Fig 02 - The CDP integration environment and functions
For data ingestion, stream processing, real-time streaming analytics and large-scale data movement into the data lake or cloud stores, CDP’s DataFlow capabilities powered by Apache NiFi, MiNiFi, Kafka, Flink or Spark Streaming are ideal. They enable the journey of data-in-motion from the edge to the cloud or the enterprise through an integrated platform. ELT (extract, load and transform) is supported with Apache NiFi powering the extract and load parts, while Hive and Tez or Spark provide the Transform part. Traditional ETL is also possible though the majority of CDP use cases are at a much higher-scale of volume and velocity than traditional ETL. Figure 2 provides an illustration of the sorts of capabilities provided.

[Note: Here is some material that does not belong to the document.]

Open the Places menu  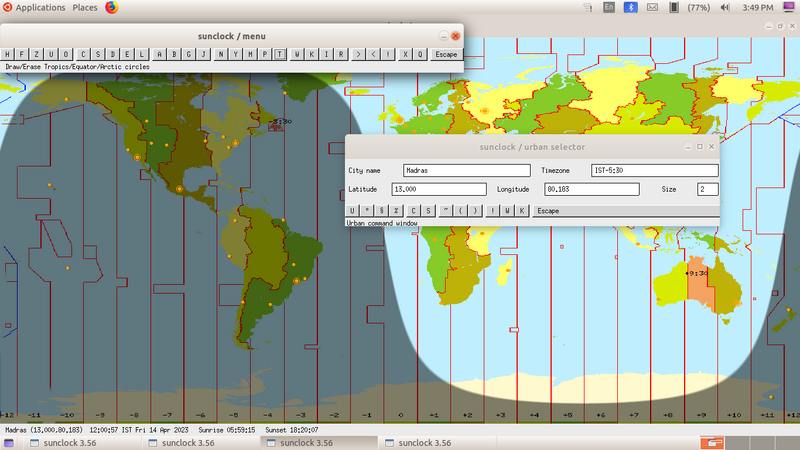coord(85,7)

As far as data quality is concerned, Clouder’s approach is that you land your data in your data lake, curate it using some third party data preparation tool, and then move it into your data warehouse if appropriate. Thus, while data cleansing transformations are available there is no available data quality tool per se. On the other hand, CDP includes Cloudera SDX (shared data experience), which includes the Hive Metastore, Apache Ranger for security, Apache Atlas for governance and Apache Knox for single sign-on. Atlas is especially worth calling out because it provides a metadata repository for assets within the enterprise. That is, details about the assets derived from use of technologies such as Hive, Impala, Spark, Kafka and so on. More than 100 of these are supported out of the box and there is support to allow you to define additional asset classes. Underneath the hood a graph database is used to store asset definitions and instances, and the graph-based nature of the product allows you to explore relationships between different asset classes, and to support data lineage. It also supports the classification of assets and these can be linked to glossary terms to enable easier discovery of assets. The ability to apply policies to assets is enabled by attaching tags to columns that propagate through lineage and are then applied automatically to all derived tables. This is especially when it comes to such activities as masking sensitive data. Atlas integrates with Apache Ranger to enable classification based access control.
In addition to the metadata repository provided by Atlas, Cloudera also offers the Cloudera Data Catalog. This is intended for data stewards and end users to browse, curate and tag data. It provides a single pane of glass for data security and governance across all deployments with the notable exception (currently) that it is limited to data stored within the Cloudera environment.